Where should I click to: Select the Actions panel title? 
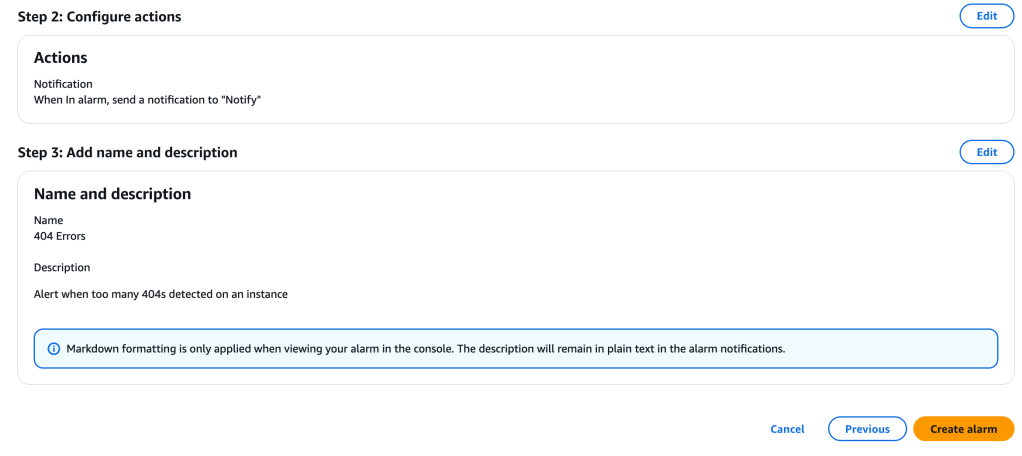coord(60,58)
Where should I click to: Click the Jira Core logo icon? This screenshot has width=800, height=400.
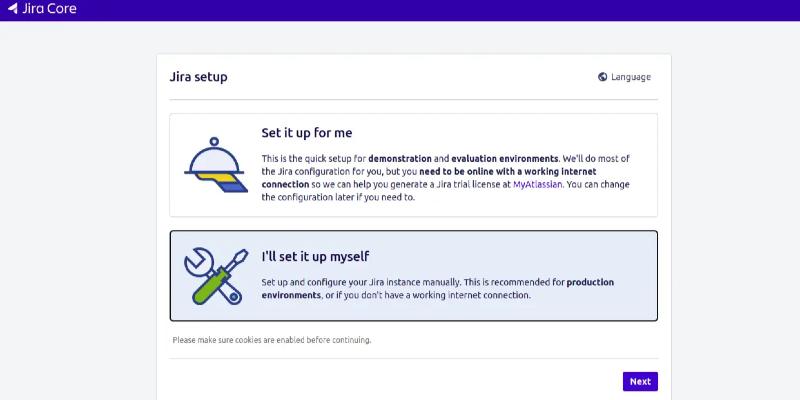pos(12,9)
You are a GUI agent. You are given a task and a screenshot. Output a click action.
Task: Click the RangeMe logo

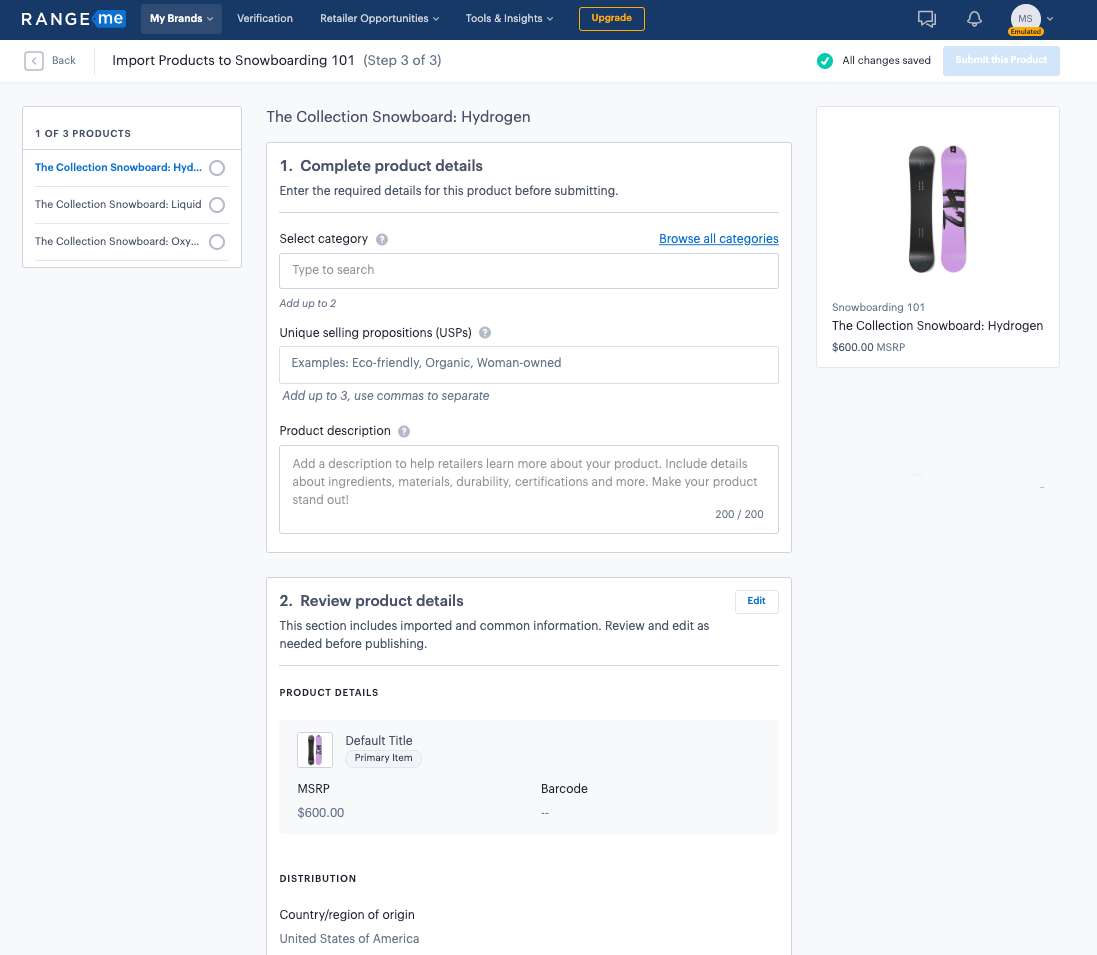click(73, 19)
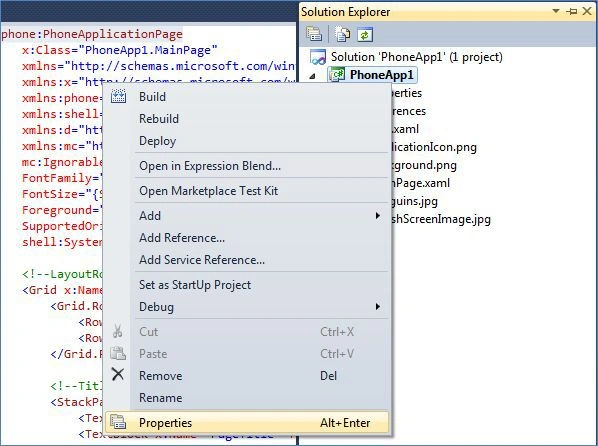598x446 pixels.
Task: Click the X icon next to Remove
Action: click(x=118, y=374)
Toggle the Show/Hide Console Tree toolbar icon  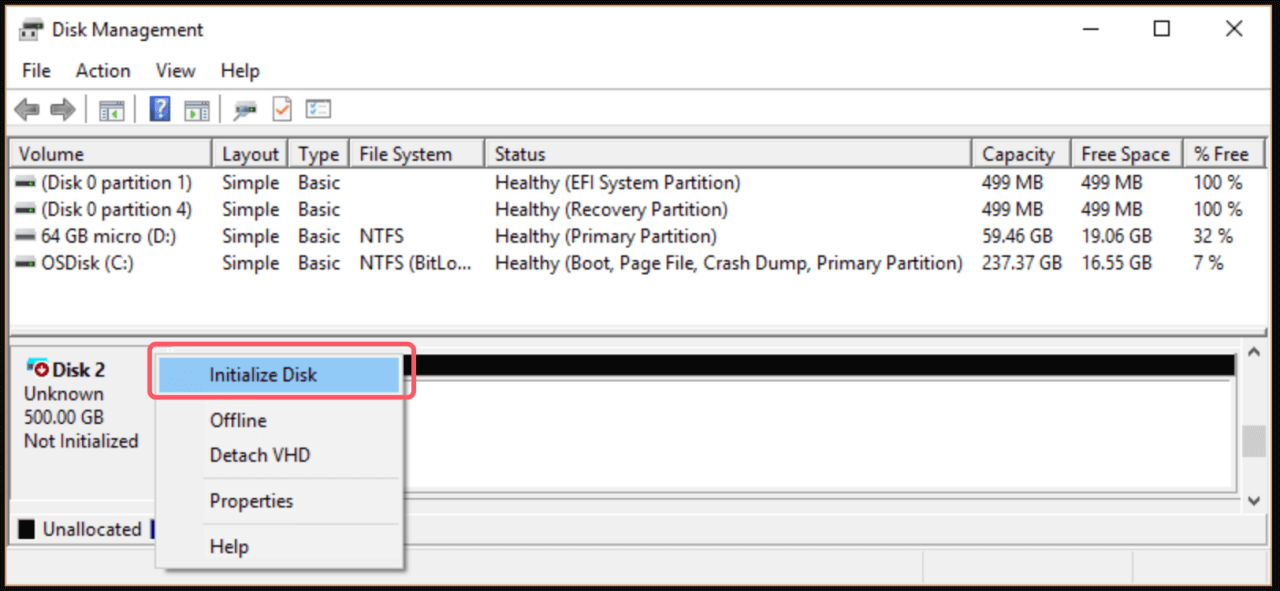coord(112,108)
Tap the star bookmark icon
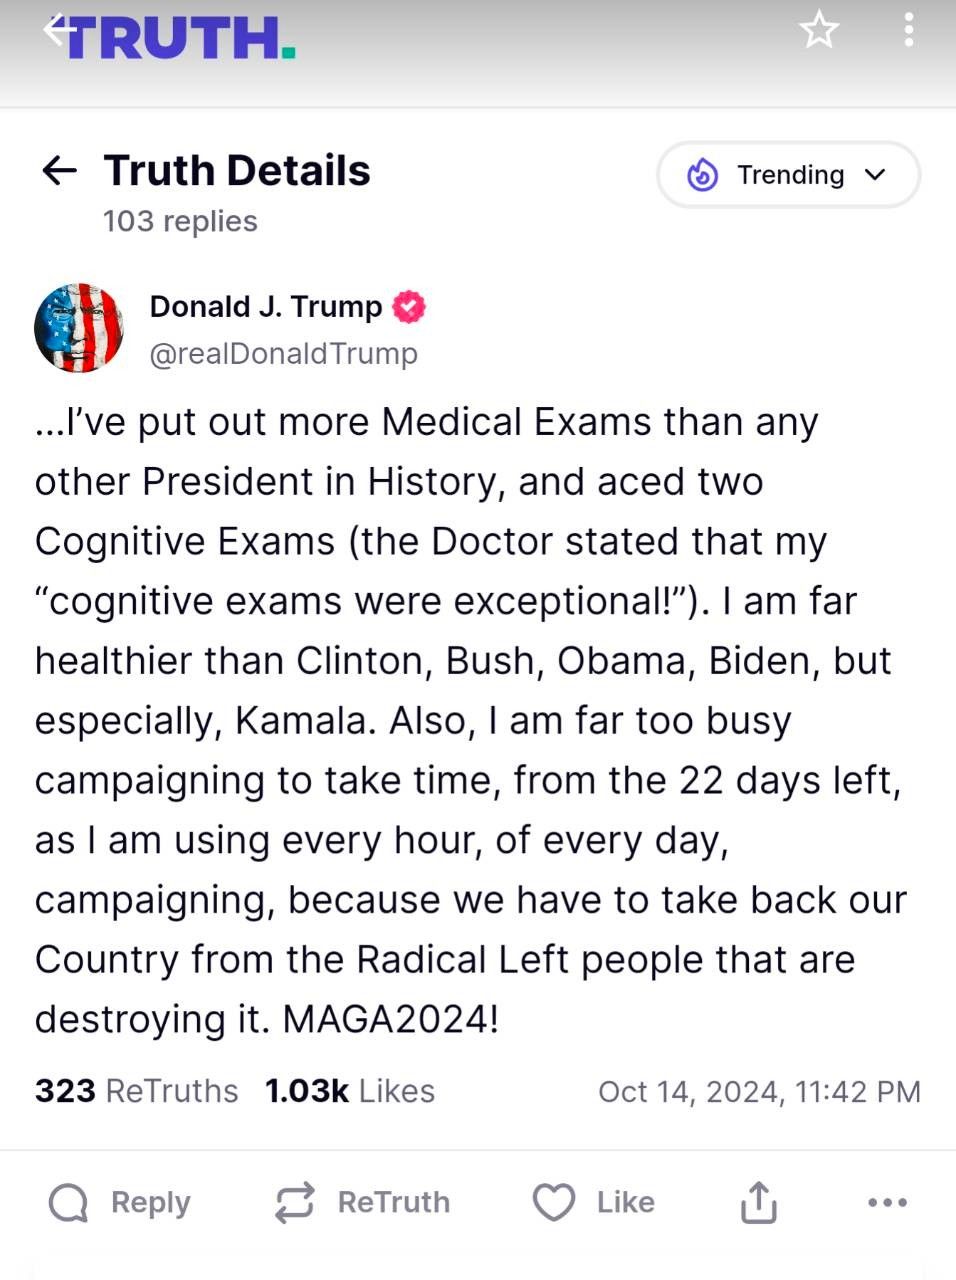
▬▬▬▬▬▬
Only the lines from the first line of the data above through the line with "You are a GUI" should appear in the answer, retyped exactly, with every picture left out.

Task response
Where should I click to: Select the Actions panel title? 
coord(60,58)
Where should I click to: Click the Jira Core logo icon? This screenshot has width=800, height=400.
pos(12,9)
You are a GUI agent. You are given a task and a screenshot. Output a click action.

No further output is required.